Quoted passage section start

Narrated by Alice (Milla Jovovich; The Fifth Element, Resident Evil, Ultraviolet), a brief flashback montage catches us up with the story, which picks right up where it left off in 2002 as suited-up Umbrella technicians re-open the Hive.


Like part 1, Alice once again awakens quite scantily clad with no clue where she is. This time in a surgical gown…errrr…a “piece” of one. LOL. They sure do like having her wake up with a heavy dose of legs and side boob. She has also clearly been operated upon or the subject of experimentation. Alice wanders outside the facility to find the streets of Racoon City barren—a newspaper headlined “The Dead Walk” blows by. Nice touch, right? We come to find that after her capture at the end of part 1 she had been dosed with the T-virus (a special strain, I suppose), making her a superhuman killing machine.

Picking up where Paul W. S. Anderson (Resident Evil, Mortal Kombat, Event Horizon, Soldier) left off, newcomer director Alexander Witt (his only directorial feature, by the way) has turned the clichés up hard. Supercop Jill Valentine (Sienna Guillory; Eragon, The Time Machine) slips out of her heels and into her Lara Croft Tomb Raider gear to solve Racoon City’s zombie apocalypse one headshot at a time in her tight breasty tube top and short-shorts; Carlos (Oded Fehr; The Mummy) likewise receives a nonsense-fueled opening action sequence; and the highly melodramatically written Dr. Ashford (Jared Harris; The Quiet Ones, Poltergeist) wheels out of his McMansion all smarty-pantsish like Professor Xavier. There is also no shortage of various things random like ridiculous gratuitous acrobatics, zombies rising from the shallowest graves ever, no one ever missing a shot, topless zombie prostitutes, and yet more generally poor writing.

Racoon City is quarantined, trapping all within along with the virus-raging zombies. Among those trapped is Dr. Ashford’s young daughter. Safely watching from outside the city, Ashford agrees to help Alice and Valentine escape if they can rescue her. It’s all very Escape from New York-ish (1981). Trapped in a city of undesirables, our bad-ass hero is infected with a virus and will find a grim outcome nearing the end of the film unless she can save the daughter of a scientist who waits safely outside the city.

There’s just one problem. The “Nemesis Program” (mentioned at the end of part 1) is activated, awakening Alice’s old buddy who has now mutated into an unrecognizably hulking dreadnought resembling Hellraiser’s (1987) Chatterbox on steroids.

Quoted passage section end
Data records section start

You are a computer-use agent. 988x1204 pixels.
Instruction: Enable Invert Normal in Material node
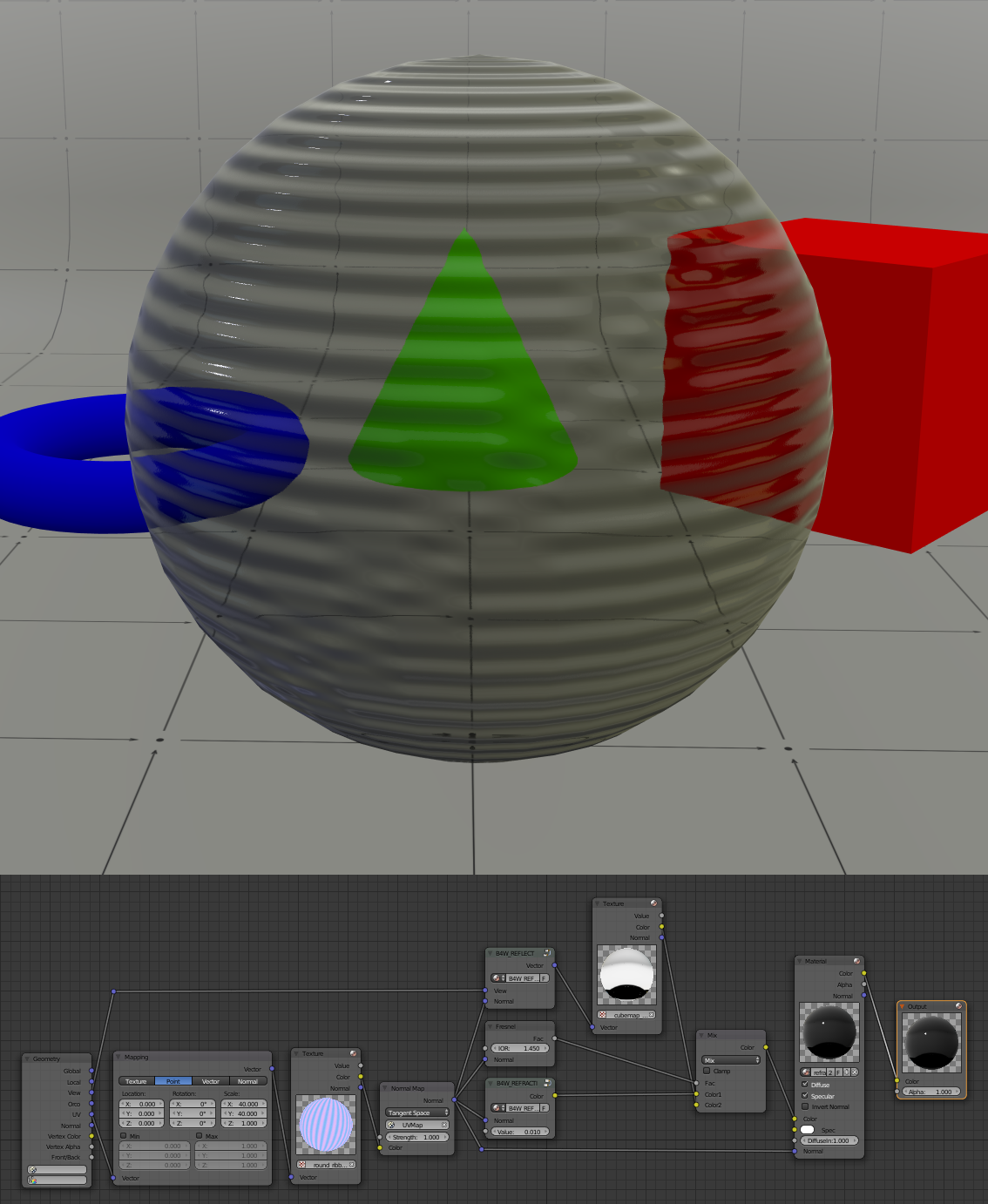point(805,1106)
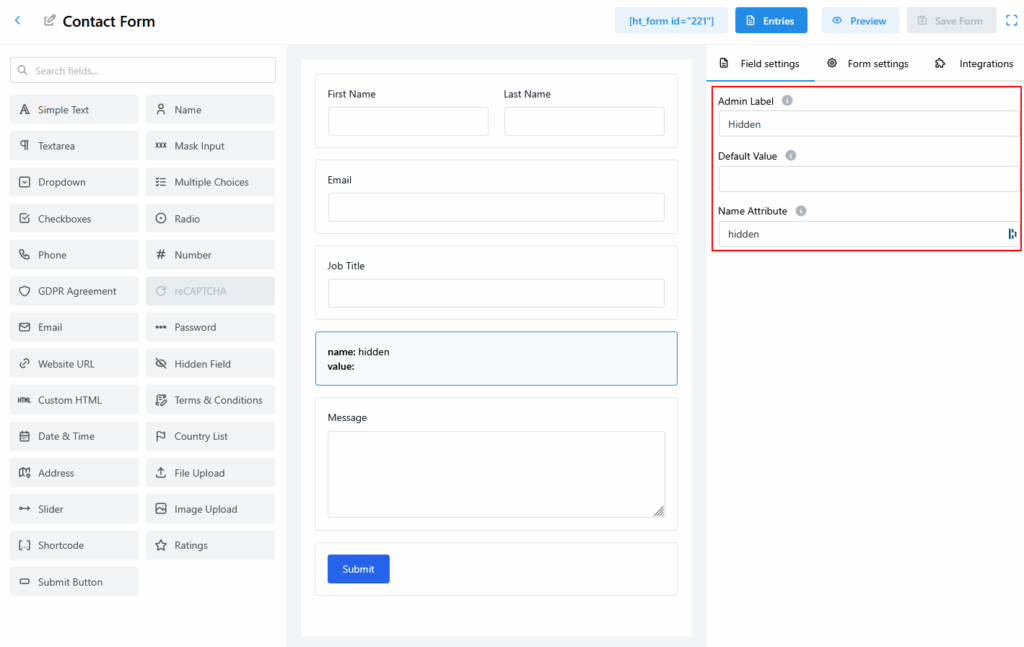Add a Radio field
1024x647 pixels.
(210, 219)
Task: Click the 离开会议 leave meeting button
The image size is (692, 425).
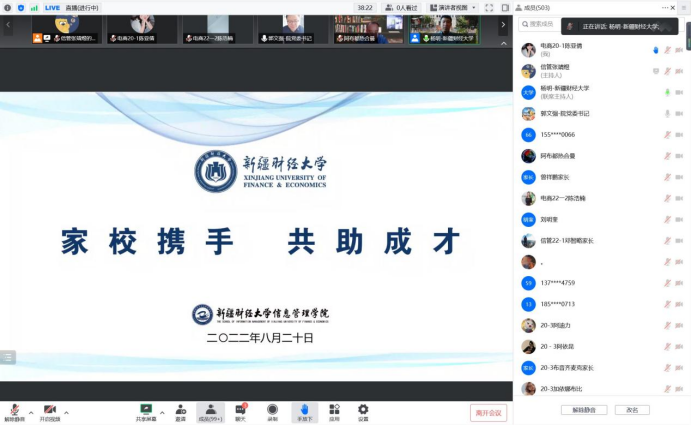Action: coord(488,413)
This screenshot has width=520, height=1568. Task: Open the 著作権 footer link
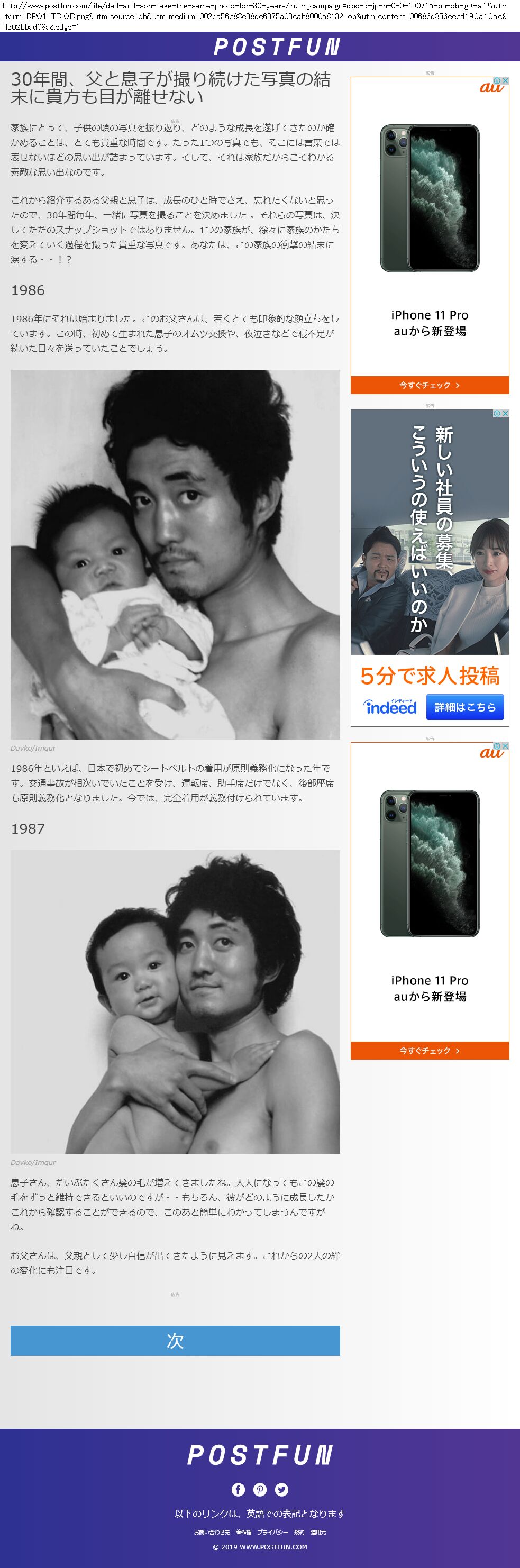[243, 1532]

Data records section end
Data records section start

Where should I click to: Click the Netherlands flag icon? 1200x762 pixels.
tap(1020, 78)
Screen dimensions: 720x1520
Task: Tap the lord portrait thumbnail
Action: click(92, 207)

Data records section end
Data records section start

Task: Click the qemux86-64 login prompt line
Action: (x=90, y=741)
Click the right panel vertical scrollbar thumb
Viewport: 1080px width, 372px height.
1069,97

Data records section end

- [Questions on the material]
A: In the film review, what headline appears on the newspaper that blows past Alice?
B: Carry the film review forward from its final sentence.
The listing comes from a source unrelated to the film review.

- [Activity answers]
A: "The Dead Walk"

B:
This sequel, much as its predecessor, features the lamest zombie scenes—all phoned in and clearly wastes of film and make-up. However, once Alice fights the Nemesis hulk, things get REALLY entertaining. I’m not a fan of the 30’ Crouching Tiger Jedi jumps, the canned fight scenes, or how thousands of bullets perpetually miss Alice despite having no cover and minimal evasive maneuvers. But the action sequence is really quite entertaining. I roll my eyes more here than at the original, and part 1 was clearly better written (in my opinion), but this sequel truly succeeds at being more FUN however over-the-top it may be.
After a better final boss battle than part 1 offered, there is a still a lot to be desired in the fighting photography and choreography. Even when featuring a hand-to-hand combat action finale, this sequel is clearly more about big explosions and blatant exposition than the quality of anything between. But again, it’s fun. And I’m grateful that the final boss wasn’t another miscarriage of bad CGI.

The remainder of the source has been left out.